Put the revenge shopping on hold.

With Chinese consumers returning to top-end boutiques, it would be tempting to think that the luxury industry will bounce back quickly as coronavirus lockdowns ease. But on Friday, watch and jewellery maker Richemont provided a sobering assessment of the prospects in the pandemic era for the bling behemoths.

Chair Johann Rupert warned of up to three years of “grave economic consequences,” as the owner of the Cartier brand reported a 22% fall in operating profit in the year to March 31. He described the current crisis not as a pause, but a reset. That assessment is a lot more downbeat than those provided by the likes of rivals LVMH Moet Hennessy Louis Vuitton and Gucci-owner Kering.

Some of the difference may be because about 70% of Richemont’s sales come from watches and jewellery, often among the most expensive items on any luxury wish list. When shopping for revenge with the coronavirus’s economic costs still piling up, a $2,000 (about R37,160) handbag may be higher up the list of priorities than a $10,000 watch.

It’s only when true discretionary spending returns that Richemont will benefit from its efforts to clean up its watch business after an excess of Cartier, Panerai and IWC models risked hurting its brand appeal. The company has a strict rule that it doesn’t supply more watches to boutiques than are being sold. Still, with exports of Swiss timepieces already feeling the pain, plus the high fixed costs in watchmaking, Richemont’s caution here is justified.

But there seem to be some reasons for optimism too.

Richemont has been building a powerful digital business, positioning it to benefit from a surge in online shopping as consumers shy away from returning to malls and department stores. In 2018, the company paid $3.3bn to take full control of the high-end luxury platform Yoox Net-a-Porter; purchased the Watchfinder website; and formed a joint venture with Alibaba, the titan of Chinese e-commerce.

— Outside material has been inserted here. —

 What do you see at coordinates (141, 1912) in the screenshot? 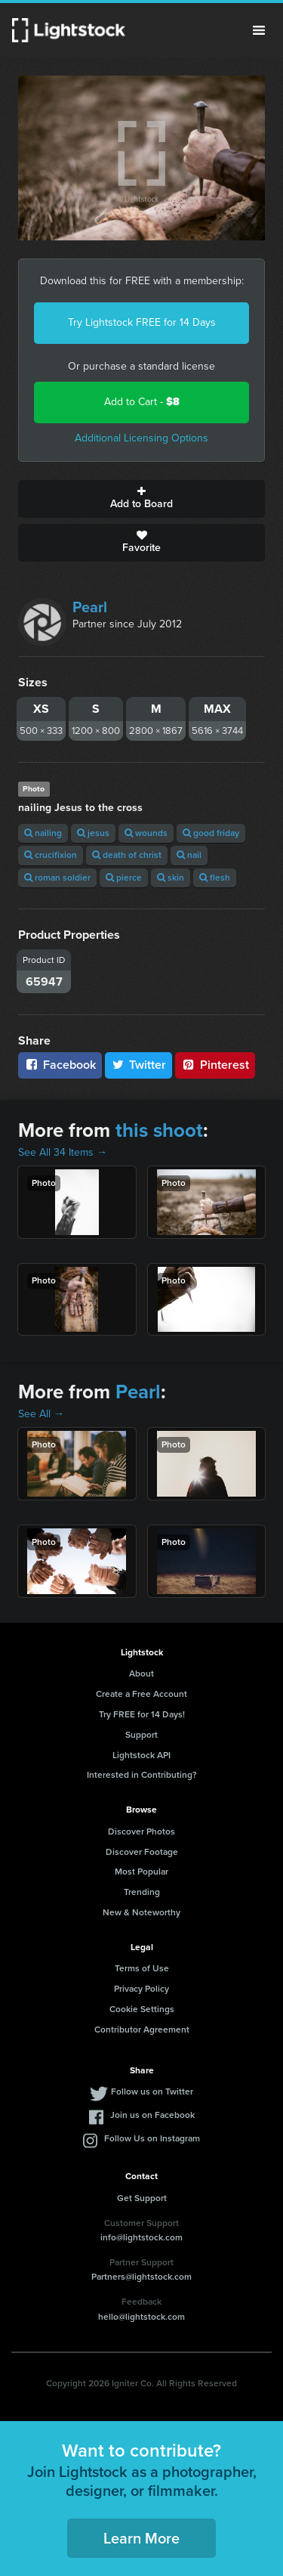
I see `New & Noteworthy` at bounding box center [141, 1912].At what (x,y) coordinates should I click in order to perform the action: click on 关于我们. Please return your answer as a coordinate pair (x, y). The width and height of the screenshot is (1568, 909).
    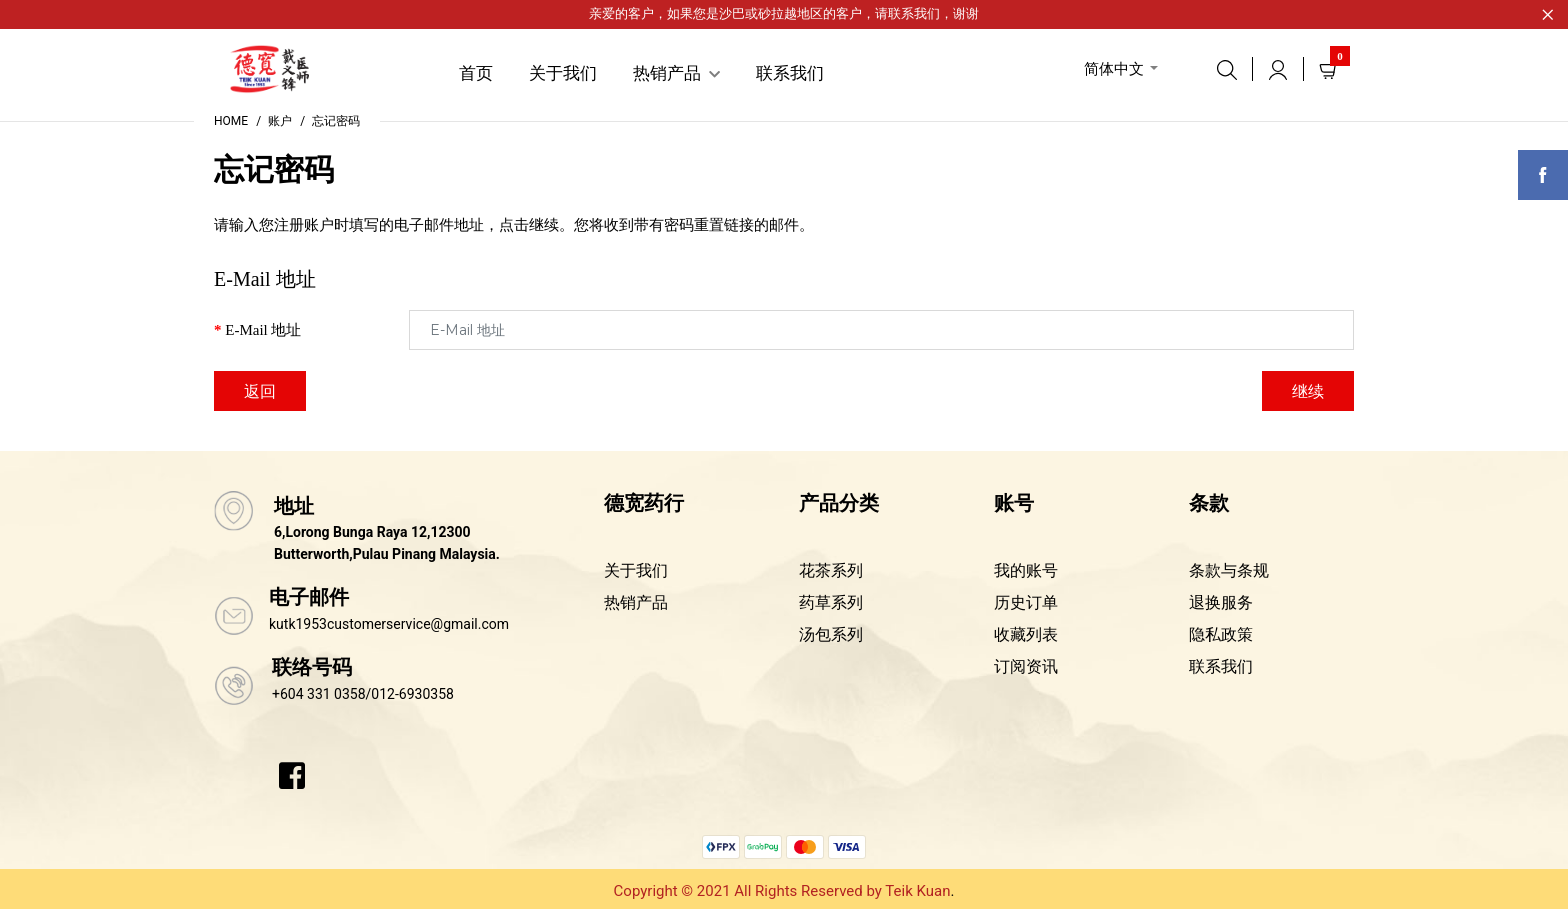
    Looking at the image, I should click on (636, 570).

Online transactions accounted for about 12% of global luxury sales in 2019, according to Bain estimates. But that could rise to about 30% by 2025. It’s true that during the lockdowns Yoox Net-a-Porter, known as YNAP, was hurt by warehouse closures and the division still needs to make a profit. But as competitors seek to prosper in this market, Richemont’s digital proposition could become an interesting acquisition target too.

Meanwhile, Richemont halved its divided, to Sf1. While it had net cash of €2.4bn, it decided to prioritise prudence. However, it is also considering giving shareholders the option to buy shares at a future date, at the price when the dividend was declared. While the company has yet to work out the details, that implies that management believes conditions will eventually get better. There would be little upside for loyal investors otherwise.

Still, shareholders seem to be taking Rupert’s downbeat assessment to heart. The stock fell about 3% on Friday. On a forward price-to-earnings basis, it trades at a significant discount to the Bloomberg Intelligence top luxury peer group.

Richemont typically takes a long-term view. Its perspective on the Covid-19 pandemic looks no different. The upside is that it may transform the YNAP deal, which was a rare strategic flip-flop for the group, into a prescient purchase.

• Felsted is a Bloomberg Opinion columnist covering the consumer and retail industries.